Interest during this period

You will continue to be charged interest on the amount you owe, plus any fees and charges you owe according to your lender’s tariff of charges.

Financial implications if repossession is stopped

The amount you owe will increase because interest will continue to be charged. This means that you are likely to get less back if and when your property is repossessed and then sold by your lender.

If property prices go down between now and the time your property is sold then you might get even less back, or nothing if your property is sold for less than you owe.

Your lender will be able to give you more information on how this affects you.

If you do not want repossession to be stopped, contact your lender immediately.

Who does this guidance apply to

To meet the challenges coronavirus could pose to borrowers the FCA expects all regulated mortgage lenders and administrators to comply with their guidance. 

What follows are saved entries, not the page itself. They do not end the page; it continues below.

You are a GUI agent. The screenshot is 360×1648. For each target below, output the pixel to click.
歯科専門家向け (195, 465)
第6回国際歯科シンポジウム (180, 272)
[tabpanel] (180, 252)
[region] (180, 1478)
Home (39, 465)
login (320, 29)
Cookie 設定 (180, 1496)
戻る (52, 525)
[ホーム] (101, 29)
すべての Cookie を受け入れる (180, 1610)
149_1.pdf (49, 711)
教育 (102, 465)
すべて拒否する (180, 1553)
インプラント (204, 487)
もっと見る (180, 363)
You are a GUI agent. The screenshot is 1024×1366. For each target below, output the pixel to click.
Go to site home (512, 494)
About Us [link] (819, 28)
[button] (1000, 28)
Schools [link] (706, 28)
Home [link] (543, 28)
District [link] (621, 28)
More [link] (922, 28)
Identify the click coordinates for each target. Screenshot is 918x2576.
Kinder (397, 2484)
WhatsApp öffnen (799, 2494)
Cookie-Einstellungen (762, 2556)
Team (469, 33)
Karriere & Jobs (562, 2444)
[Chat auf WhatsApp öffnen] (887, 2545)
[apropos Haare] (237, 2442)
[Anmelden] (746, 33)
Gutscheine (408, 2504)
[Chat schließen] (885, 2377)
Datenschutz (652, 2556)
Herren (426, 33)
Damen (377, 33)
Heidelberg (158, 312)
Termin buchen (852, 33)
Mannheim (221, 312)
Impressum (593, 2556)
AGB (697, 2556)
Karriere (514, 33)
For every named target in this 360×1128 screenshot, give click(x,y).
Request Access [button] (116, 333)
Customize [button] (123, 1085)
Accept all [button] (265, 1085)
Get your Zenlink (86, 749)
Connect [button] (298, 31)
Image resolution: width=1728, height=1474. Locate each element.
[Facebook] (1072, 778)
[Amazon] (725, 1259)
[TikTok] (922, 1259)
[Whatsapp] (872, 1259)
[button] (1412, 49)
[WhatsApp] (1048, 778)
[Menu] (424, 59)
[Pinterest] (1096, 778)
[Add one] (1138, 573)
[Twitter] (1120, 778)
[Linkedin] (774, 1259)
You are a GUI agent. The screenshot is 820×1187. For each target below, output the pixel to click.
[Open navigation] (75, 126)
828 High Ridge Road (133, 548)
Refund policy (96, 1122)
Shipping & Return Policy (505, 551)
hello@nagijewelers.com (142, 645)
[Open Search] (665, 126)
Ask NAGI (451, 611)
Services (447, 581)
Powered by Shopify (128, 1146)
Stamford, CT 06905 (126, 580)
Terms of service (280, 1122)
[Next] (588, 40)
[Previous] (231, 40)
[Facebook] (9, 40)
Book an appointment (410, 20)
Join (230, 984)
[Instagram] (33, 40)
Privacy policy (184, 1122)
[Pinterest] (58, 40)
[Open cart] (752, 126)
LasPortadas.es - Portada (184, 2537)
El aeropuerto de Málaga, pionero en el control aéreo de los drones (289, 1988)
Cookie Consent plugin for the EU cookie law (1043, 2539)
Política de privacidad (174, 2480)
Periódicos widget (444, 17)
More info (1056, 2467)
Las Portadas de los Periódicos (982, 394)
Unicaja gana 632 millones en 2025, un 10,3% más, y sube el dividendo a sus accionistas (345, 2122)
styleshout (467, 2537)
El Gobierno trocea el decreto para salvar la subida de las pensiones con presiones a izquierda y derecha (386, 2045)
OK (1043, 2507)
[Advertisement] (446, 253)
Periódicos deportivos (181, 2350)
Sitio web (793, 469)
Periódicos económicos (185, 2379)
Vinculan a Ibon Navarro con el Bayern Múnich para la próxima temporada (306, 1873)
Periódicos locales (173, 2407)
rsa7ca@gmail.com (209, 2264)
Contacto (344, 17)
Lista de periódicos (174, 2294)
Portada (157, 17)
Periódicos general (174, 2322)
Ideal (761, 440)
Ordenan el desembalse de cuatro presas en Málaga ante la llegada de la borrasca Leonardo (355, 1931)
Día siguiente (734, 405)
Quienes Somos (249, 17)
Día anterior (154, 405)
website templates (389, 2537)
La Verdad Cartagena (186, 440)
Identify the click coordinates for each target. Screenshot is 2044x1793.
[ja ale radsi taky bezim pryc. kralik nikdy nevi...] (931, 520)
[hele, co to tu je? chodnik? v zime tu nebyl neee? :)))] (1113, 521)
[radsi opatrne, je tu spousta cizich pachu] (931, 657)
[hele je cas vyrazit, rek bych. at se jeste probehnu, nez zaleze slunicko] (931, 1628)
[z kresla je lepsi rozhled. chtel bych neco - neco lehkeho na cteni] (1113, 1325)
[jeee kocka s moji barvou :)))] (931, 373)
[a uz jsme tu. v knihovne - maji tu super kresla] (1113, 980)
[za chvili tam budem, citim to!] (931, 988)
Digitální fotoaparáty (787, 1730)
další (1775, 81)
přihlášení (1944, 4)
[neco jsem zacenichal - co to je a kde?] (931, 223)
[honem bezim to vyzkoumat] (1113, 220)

Where there are companies that are unregulated (and technically out of scope of FCA guidance) that make decisions that affect mortgage borrowers, given the current emergency, they are expected to adopt this guidance on a voluntary basis as an appropriate response. Many of these firms are responsible for the mortgages of individuals often known as ‘mortgage prisoners’, who could be vulnerable.

The FCA will consider the extent to which they have adopted this guidance in assessing the FCA's regulatory approach and whether those companies, or senior individuals within those firms, are fit and proper as part of any future application for authorisation.